# Use Amazon Sagemaker Distributed Model Parallel to Launch a BERT Training Job with Model Parallelization

SMP (Sagemaker Distributed Model Parallel) is a model parallelism library for training large deep learning models that were previously difficult to train due to GPU memory limitations. SMP automatically and efficiently splits a model across multiple GPUs and instances and coordinates model training, allowing you to increase prediction accuracy by creating larger models with more parameters.

Use this notebook to configure SMP to train a model using PyTorch (version 1.6.0) and the [Amazon SageMaker Python SDK](https://sagemaker.readthedocs.io/en/stable/overview.html#train-a-model-with-the-sagemaker-python-sdk).

In this notebook, you will use a BERT example training script with SMP.
The example script is based on [Nvidia Deep Learning Examples](https://github.com/NVIDIA/DeepLearningExamples/tree/master/PyTorch/LanguageModeling/BERT) and will require you to download the datasets and upload to s3 as provided in the instructions below.

### Additional Resources
If you are a new user of Amazon SageMaker, you may find the following helpful to understand how SageMaker uses Docker to train custom models.
* To learn more about using Amazon SageMaker with your own training image, see [Use Your Own Training Algorithms
](https://docs.aws.amazon.com/sagemaker/latest/dg/your-algorithms-training-algo.html).

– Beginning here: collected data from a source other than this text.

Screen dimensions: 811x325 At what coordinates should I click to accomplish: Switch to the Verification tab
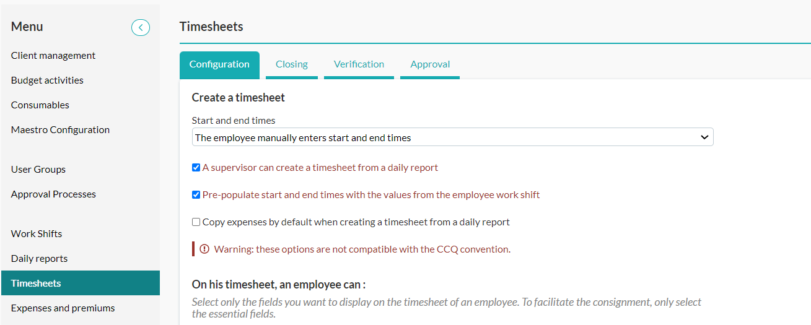[x=359, y=64]
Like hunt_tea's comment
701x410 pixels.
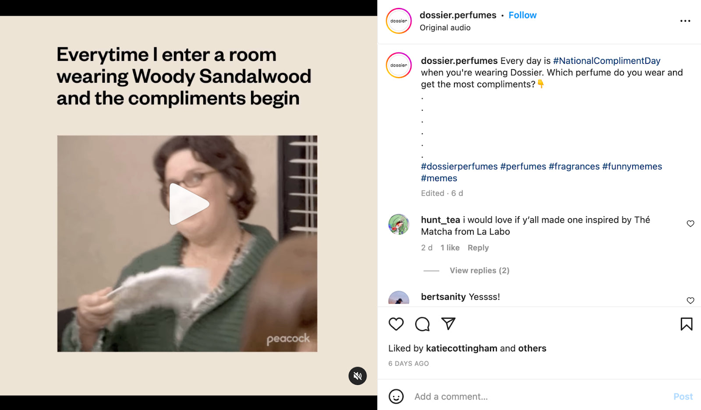tap(690, 224)
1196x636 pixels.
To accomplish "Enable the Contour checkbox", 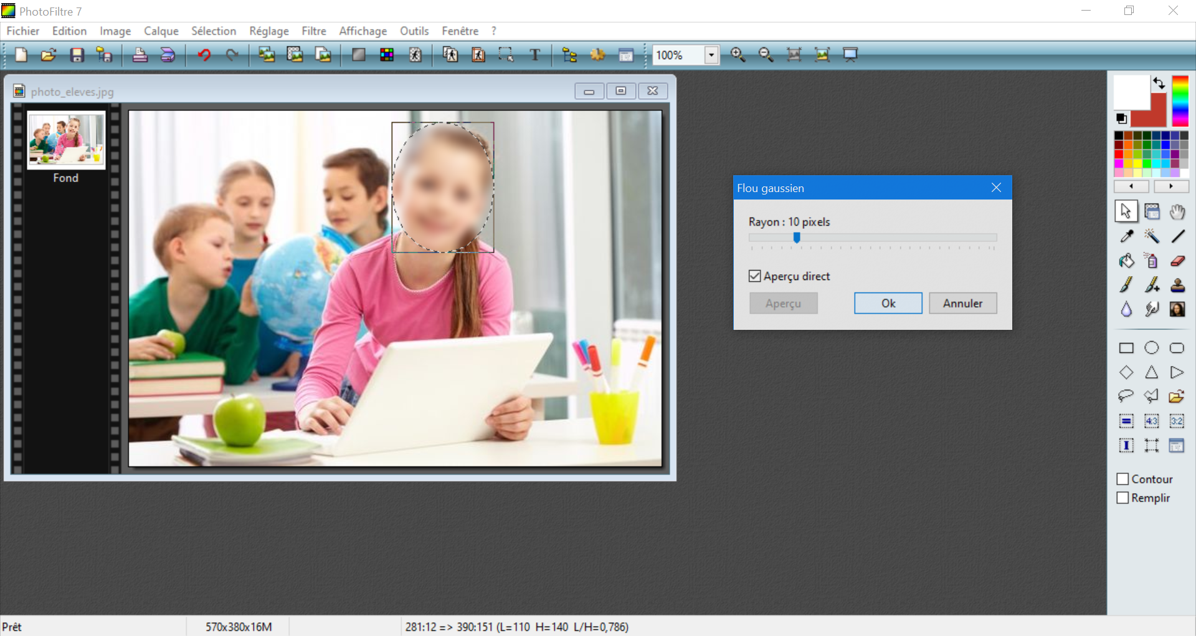I will 1122,479.
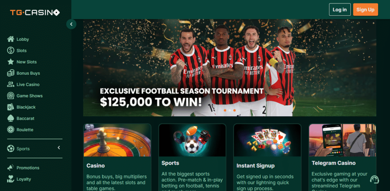
Task: Open the Telegram Casino card image
Action: 342,140
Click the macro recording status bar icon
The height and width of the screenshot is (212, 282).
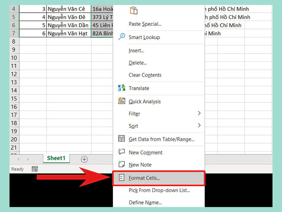[x=35, y=169]
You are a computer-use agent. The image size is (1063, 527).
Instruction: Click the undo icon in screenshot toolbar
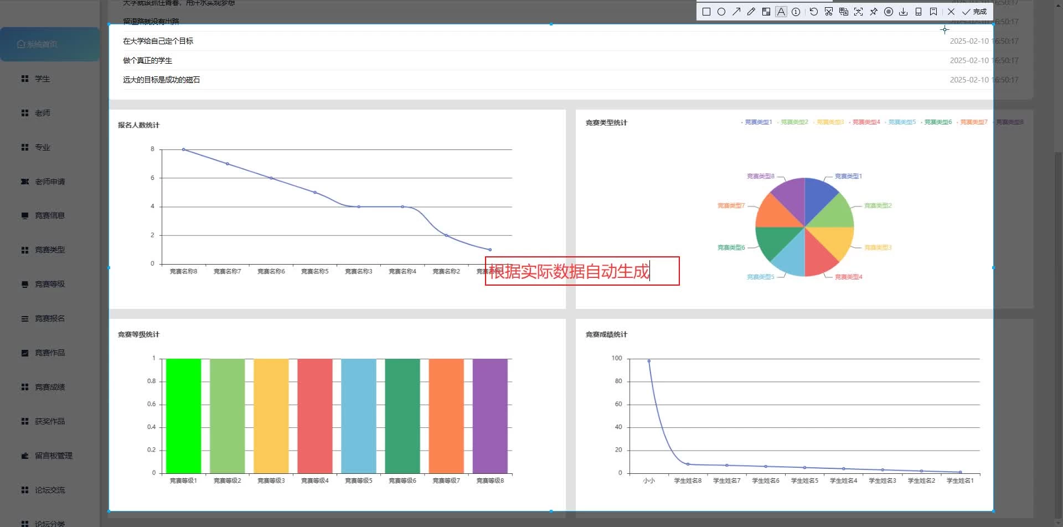(x=813, y=12)
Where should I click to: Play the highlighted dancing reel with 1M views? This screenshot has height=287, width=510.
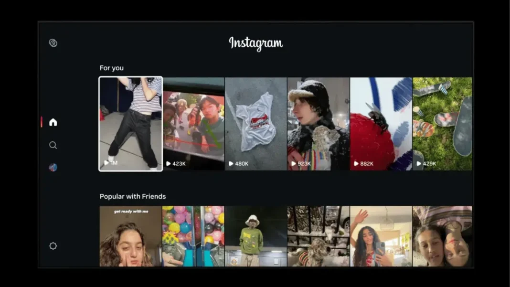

* To learn more about using Docker to train your own models with Amazon SageMaker, see [Example Notebooks: Use Your Own Algorithm or Model](https://docs.aws.amazon.com/sagemaker/latest/dg/adv-bring-own-examples.html).
* To see other examples of distributed training using Amazon SageMaker and Pytorch, see [Distributed TensorFlow training using Amazon SageMaker
](https://github.com/awslabs/amazon-sagemaker-examples/tree/master/advanced_functionality/distributed_tensorflow_mask_rcnn).


### Prerequisites 

* A S3 bucket to store the input data to be used for training.
* The input data you use for training must be in an Amazon S3 bucket in the same AWS Region as this notebook instances.

## Amazon SageMaker Initialization

Initialize the notebook instance. Get the aws region, sagemaker execution role

In [None]:
%%time
import sagemaker
from sagemaker import get_execution_role
from sagemaker.estimator import Estimator
from sagemaker.pytorch import PyTorch
import boto3

role = get_execution_role() # provide a pre-existing role ARN as an alternative to creating a new role
print(f'SageMaker Execution Role:{role}')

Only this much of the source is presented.